The manifest list contains partition-level summary statistics for each manifest it references — these are used for the first level of pruning (eliminating entire manifests). The manifest files contain per-file statistics — used for the second level of pruning within a manifest.

How Iceberg Reuses Manifests

One of Iceberg's most important performance optimizations is manifest reuse: when a transaction adds data to only some partitions, the manifests for unchanged partitions are reused in the new snapshot — not copied or rewritten.

For example: a table with 1000 manifest files covering 1 million data files. A new INSERT adds 100 new files to 5 partitions. Iceberg creates 5 new small manifest files (one per new partition batch) and commits a new snapshot that references those 5 new manifests PLUS the 995 unchanged old manifests. The 995 unchanged manifests are not touched — they are simply referenced by the new snapshot's manifest list.

This reuse property makes Iceberg's snapshot commits fast and cheap even for very large tables: committing a new snapshot requires writing only the new manifests (for the changed partitions) and a new manifest list — not reading or writing all existing manifests.

Manifest Reuse Across Snapshots diagram — Figure 2: Unchanged manifests are reused across snapshots — only new manifests are written per transaction.

Manifest File Compaction

Over time, a table accumulates many small manifest files — particularly if data is added in many small batches. Many small manifests slow down query planning (the engine must read each manifest separately) and metadata management.

Iceberg's rewriteManifests operation consolidates small manifest files into fewer, larger manifests while preserving all the file-level statistics.
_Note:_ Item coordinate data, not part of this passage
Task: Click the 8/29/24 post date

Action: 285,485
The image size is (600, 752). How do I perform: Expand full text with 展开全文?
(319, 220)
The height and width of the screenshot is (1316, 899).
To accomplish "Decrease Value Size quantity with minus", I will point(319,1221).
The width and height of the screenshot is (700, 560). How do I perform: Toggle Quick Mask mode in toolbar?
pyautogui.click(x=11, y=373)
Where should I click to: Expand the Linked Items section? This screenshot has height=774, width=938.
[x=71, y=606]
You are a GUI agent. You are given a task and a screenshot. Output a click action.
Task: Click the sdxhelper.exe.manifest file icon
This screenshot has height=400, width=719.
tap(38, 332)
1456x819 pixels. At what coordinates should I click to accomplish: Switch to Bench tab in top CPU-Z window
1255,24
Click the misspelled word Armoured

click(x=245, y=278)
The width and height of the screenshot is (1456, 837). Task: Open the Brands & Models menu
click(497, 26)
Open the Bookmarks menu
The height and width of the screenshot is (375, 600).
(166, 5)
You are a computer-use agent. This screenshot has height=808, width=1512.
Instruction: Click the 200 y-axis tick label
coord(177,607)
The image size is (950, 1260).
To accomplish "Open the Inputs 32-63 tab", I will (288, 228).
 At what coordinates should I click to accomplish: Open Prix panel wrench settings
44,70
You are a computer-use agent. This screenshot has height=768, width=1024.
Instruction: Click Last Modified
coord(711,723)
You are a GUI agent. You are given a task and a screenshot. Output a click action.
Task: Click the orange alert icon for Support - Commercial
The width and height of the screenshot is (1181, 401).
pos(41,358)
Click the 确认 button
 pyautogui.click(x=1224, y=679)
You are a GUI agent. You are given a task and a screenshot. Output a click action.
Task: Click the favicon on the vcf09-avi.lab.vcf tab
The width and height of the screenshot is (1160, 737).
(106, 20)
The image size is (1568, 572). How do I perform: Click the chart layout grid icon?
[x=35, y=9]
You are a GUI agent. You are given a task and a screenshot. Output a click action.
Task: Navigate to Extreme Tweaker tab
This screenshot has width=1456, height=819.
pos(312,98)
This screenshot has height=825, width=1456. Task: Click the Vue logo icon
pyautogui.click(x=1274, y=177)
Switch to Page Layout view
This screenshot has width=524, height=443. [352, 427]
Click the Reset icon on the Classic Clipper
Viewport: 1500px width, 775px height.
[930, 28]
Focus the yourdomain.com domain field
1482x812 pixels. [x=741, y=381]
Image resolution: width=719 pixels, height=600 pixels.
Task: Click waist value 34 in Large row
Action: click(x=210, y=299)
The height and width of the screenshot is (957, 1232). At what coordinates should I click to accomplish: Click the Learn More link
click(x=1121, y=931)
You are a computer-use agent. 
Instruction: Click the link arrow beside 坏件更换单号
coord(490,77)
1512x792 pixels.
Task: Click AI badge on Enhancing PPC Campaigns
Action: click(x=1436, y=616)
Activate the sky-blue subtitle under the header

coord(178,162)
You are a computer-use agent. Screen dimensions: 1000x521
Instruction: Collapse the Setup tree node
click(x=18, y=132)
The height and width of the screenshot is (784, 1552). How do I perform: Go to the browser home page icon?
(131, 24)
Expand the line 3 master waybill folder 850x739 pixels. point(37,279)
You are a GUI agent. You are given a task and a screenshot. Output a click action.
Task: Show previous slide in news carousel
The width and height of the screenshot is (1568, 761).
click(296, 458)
After rewriting, the engine reads fewer manifest files per query, reducing query planning latency. In Dremio, manifest rewriting is part of the automated table optimization — it runs automatically when manifest count exceeds configured thresholds.

Manifest Files and Data Skipping Effectiveness

The effectiveness of manifest file-based data skipping depends on the correlation between the queried columns and the physical data layout. When rows with similar column values are co-located in the same files (via Z-ordering or sort ordering), the per-file min-max statistics are narrow — the engine can skip most files. When rows are randomly distributed across files, min-max statistics span wide ranges, and few files can be skipped.

This is why compaction with sort ordering or Z-ordering is so important: it creates data files with narrow, well-targeted min-max statistics. Manifest files faithfully record these statistics, enabling query engines to leverage the sorted layout for aggressive pruning.

Summary

Iceberg manifest files are the metadata layer that makes petabyte-scale query performance possible in the data lakehouse. By recording per-file column statistics for millions of data files, manifests enable a two-level pruning hierarchy that eliminates the vast majority of storage reads before any data is accessed. Manifest reuse across snapshots makes transaction commits fast; manifest compaction keeps query planning efficient as tables grow. Understanding manifest files is key to understanding why well-maintained Iceberg tables can answer queries in seconds over petabytes of data.